Voici un article faisant suite à l'étude du document IKEA by John KUTI

Le lien suivant vous permettra de retrouver le texte et de pouvoir l'écouter. De plus, en bas, vous trouverez quelques petits exercices corrigés. Le site du British Council est très complet pour vous aidez dans vos révisions.



Voici maintenant un exemple de l'introduction de cet article comme vous devez le faire à l'oral du BTS:


This written document is an article extracted from the British Broadcasting Corporation website and published in January 2007. John Kuti wrote this article and describe the Ikea experience in Russia.

I'll begin with a linear explanation of the text and will continue with my own ideas about Ikea shopping experience.



L'explication linéaire du document vous permet de mettre en avant tous les élèments clés au fur et à mesure de leur apparition, de pouvoir ajouter quelques informations et laisse l'analyse/commentaire/opinion pour la fin.
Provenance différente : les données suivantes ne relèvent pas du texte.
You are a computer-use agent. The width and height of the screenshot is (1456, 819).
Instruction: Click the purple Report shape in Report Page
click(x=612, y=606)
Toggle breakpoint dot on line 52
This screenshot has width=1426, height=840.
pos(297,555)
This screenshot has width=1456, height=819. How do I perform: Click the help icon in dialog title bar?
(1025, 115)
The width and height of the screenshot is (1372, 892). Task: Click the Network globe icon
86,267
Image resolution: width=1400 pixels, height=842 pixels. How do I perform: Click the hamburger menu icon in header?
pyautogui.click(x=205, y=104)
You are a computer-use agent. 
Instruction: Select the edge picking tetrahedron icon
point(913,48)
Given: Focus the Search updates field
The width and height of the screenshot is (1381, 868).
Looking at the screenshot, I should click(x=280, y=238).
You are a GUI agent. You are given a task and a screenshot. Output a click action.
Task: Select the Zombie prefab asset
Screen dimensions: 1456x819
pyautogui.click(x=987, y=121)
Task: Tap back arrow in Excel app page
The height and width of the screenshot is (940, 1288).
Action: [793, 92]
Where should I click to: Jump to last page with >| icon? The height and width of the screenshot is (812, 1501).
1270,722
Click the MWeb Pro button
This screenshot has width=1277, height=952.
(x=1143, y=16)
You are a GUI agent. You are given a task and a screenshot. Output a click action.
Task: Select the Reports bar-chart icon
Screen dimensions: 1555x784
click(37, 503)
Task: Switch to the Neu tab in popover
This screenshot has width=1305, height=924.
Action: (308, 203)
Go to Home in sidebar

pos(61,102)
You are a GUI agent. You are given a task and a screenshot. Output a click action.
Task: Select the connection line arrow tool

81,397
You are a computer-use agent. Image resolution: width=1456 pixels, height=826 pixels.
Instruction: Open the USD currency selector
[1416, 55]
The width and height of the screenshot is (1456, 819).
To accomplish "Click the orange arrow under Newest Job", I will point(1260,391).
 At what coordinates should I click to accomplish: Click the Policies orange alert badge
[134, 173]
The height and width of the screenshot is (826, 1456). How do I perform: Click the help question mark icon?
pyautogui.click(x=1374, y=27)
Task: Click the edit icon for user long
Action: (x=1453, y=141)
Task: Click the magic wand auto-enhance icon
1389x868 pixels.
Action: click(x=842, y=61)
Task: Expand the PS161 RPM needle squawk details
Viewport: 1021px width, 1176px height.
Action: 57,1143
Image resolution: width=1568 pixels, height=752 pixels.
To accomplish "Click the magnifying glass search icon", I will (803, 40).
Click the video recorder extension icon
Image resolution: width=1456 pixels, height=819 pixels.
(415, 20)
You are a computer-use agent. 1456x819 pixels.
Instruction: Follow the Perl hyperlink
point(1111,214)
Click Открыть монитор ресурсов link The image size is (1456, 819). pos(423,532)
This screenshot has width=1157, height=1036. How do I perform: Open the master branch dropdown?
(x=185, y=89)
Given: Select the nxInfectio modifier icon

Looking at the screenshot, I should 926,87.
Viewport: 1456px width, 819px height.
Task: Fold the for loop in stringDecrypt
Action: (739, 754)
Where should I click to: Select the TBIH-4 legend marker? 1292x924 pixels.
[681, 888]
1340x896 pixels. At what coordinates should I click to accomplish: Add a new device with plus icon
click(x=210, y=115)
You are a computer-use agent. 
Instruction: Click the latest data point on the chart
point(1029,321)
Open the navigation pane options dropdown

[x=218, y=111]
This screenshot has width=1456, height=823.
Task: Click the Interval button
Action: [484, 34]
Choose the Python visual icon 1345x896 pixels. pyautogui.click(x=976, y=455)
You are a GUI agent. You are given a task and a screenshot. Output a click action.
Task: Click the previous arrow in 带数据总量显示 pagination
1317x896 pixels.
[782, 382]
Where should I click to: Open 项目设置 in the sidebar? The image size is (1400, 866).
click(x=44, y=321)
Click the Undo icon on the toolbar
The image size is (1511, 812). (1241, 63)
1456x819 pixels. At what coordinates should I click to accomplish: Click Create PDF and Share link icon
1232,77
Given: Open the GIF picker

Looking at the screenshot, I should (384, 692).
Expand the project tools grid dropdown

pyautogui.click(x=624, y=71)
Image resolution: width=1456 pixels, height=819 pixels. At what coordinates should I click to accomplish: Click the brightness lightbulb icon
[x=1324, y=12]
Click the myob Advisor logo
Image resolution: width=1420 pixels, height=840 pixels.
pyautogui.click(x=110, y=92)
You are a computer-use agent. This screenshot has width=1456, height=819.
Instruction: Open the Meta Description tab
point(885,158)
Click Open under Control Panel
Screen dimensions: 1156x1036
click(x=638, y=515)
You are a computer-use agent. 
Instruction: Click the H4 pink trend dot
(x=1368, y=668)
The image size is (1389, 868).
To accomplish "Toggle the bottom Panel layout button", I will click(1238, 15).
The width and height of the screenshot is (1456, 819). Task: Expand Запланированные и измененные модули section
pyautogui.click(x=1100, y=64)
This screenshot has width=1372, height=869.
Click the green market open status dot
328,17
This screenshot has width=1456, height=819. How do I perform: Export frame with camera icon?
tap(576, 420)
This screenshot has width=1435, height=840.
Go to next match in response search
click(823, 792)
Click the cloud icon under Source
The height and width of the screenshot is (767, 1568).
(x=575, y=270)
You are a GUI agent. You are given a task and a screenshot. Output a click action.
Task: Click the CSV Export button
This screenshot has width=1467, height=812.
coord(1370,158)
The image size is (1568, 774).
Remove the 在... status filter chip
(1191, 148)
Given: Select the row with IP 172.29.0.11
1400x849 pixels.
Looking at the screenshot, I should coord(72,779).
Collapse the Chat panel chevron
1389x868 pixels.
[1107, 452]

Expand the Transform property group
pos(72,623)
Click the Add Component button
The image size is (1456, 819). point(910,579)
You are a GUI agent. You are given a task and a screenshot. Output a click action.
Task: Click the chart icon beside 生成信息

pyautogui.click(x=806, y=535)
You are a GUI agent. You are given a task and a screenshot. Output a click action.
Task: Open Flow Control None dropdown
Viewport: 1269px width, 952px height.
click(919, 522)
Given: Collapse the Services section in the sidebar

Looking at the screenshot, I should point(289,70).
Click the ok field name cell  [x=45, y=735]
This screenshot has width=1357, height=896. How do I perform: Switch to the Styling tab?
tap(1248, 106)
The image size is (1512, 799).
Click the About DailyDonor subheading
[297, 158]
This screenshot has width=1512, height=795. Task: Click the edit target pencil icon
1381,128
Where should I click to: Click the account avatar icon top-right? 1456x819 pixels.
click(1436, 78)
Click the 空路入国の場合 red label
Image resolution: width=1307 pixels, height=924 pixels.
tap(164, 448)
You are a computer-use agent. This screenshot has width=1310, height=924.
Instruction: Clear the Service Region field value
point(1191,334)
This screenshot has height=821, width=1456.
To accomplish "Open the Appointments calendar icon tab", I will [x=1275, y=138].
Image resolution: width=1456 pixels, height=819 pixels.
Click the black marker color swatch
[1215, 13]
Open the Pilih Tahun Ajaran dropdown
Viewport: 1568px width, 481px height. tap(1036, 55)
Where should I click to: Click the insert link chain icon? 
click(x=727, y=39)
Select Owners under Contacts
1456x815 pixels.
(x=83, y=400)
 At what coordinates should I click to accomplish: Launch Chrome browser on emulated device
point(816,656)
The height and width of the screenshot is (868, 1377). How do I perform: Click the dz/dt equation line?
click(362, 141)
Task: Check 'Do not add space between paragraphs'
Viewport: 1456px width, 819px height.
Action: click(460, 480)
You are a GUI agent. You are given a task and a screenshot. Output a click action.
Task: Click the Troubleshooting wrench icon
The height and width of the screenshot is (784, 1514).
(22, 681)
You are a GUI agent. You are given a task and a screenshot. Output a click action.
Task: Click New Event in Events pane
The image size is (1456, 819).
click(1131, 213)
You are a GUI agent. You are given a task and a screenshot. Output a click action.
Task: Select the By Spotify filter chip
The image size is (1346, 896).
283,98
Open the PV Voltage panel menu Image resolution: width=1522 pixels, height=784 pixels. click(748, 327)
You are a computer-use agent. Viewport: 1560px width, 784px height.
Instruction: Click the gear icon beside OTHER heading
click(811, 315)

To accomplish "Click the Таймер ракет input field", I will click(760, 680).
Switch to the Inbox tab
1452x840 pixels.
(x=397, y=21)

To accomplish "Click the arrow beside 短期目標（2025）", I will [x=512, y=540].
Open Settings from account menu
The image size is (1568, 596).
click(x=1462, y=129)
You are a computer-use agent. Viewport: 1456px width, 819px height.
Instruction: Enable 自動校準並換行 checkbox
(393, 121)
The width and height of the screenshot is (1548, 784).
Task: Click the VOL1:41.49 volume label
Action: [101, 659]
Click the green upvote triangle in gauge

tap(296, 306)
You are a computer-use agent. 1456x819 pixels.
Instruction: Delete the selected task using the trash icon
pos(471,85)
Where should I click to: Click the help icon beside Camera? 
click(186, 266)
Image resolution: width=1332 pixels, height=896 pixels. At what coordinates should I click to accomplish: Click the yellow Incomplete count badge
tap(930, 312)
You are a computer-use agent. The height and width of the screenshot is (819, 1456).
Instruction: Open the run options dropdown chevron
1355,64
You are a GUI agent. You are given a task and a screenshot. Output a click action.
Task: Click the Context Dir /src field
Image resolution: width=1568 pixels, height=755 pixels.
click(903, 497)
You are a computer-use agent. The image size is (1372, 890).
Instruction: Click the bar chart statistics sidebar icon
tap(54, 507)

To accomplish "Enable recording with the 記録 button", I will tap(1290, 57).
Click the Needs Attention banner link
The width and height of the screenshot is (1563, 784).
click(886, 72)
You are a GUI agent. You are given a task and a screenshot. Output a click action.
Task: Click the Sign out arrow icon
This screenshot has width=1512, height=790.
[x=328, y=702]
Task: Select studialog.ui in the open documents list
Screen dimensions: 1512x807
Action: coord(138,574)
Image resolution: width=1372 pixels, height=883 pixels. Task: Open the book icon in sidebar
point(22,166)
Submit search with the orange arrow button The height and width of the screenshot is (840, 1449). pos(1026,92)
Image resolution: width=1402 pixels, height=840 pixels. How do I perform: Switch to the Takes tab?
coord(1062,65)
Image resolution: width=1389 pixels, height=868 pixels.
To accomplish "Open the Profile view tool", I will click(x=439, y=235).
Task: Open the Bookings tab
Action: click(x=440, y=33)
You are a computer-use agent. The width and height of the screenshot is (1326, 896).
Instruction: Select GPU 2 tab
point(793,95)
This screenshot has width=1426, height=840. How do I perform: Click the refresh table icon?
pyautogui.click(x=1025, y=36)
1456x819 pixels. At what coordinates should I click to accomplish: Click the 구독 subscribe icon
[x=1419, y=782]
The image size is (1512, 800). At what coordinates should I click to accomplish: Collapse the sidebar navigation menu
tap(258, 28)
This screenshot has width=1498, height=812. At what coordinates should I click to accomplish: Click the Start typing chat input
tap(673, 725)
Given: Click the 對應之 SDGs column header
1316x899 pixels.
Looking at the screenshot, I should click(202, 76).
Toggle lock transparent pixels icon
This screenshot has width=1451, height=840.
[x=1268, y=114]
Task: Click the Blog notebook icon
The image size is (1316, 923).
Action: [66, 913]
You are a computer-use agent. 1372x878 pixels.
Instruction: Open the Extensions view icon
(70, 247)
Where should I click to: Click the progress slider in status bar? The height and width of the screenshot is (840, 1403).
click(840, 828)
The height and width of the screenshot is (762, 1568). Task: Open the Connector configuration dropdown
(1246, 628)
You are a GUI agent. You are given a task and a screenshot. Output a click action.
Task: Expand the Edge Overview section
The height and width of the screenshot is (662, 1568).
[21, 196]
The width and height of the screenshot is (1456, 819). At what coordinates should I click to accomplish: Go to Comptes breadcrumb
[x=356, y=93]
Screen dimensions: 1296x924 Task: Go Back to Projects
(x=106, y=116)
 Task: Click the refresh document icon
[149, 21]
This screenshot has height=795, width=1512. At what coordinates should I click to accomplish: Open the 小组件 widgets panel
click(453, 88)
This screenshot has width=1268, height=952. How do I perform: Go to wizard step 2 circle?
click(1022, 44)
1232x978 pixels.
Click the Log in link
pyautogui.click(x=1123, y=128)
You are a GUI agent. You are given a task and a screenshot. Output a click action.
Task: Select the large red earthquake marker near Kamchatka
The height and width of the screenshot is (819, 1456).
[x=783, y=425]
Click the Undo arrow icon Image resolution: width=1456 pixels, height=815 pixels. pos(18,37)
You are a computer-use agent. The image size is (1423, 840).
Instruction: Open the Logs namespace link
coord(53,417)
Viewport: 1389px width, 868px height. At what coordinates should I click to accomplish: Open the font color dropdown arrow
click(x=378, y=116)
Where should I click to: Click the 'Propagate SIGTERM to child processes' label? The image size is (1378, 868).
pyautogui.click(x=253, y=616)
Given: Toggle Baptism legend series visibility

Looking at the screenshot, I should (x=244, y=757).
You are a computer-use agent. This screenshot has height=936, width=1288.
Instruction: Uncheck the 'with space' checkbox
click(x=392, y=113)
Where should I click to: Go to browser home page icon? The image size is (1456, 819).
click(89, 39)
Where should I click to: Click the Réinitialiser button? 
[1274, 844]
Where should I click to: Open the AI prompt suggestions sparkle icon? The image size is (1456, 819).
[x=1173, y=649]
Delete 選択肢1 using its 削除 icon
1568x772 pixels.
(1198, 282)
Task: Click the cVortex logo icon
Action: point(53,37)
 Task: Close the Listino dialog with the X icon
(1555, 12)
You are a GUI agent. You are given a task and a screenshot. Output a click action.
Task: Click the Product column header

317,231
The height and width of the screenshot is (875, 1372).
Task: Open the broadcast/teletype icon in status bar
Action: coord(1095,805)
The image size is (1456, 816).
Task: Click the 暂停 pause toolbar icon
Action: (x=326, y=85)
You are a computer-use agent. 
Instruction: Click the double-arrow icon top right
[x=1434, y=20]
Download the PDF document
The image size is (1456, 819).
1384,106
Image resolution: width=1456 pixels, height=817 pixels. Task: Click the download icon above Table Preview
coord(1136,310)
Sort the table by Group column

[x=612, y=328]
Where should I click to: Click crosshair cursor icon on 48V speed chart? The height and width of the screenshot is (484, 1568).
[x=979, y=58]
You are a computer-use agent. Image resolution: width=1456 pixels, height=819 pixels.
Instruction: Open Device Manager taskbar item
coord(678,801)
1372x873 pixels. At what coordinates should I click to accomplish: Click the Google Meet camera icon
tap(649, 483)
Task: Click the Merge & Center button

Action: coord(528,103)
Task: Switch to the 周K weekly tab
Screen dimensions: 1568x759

Vous pouvez bien entendu opter pour une structure différente, sans perdre de vue la logique de votre développement et surtout sans perdre le jury dans des propos non organisés.

Pour l'épreuve de NRC, vous avez un total de 30mn donc la partie du document inconnu est d'environ 15mn. C'est très long si on se contente de résumer le document, mais ce n'est pas assez pour disserter sur chaque détails. Vos choix sont importants dans cette épreuve de communication en langue orale!





Pour traduire, utilisez de préférence le site de Wordreference et son forum.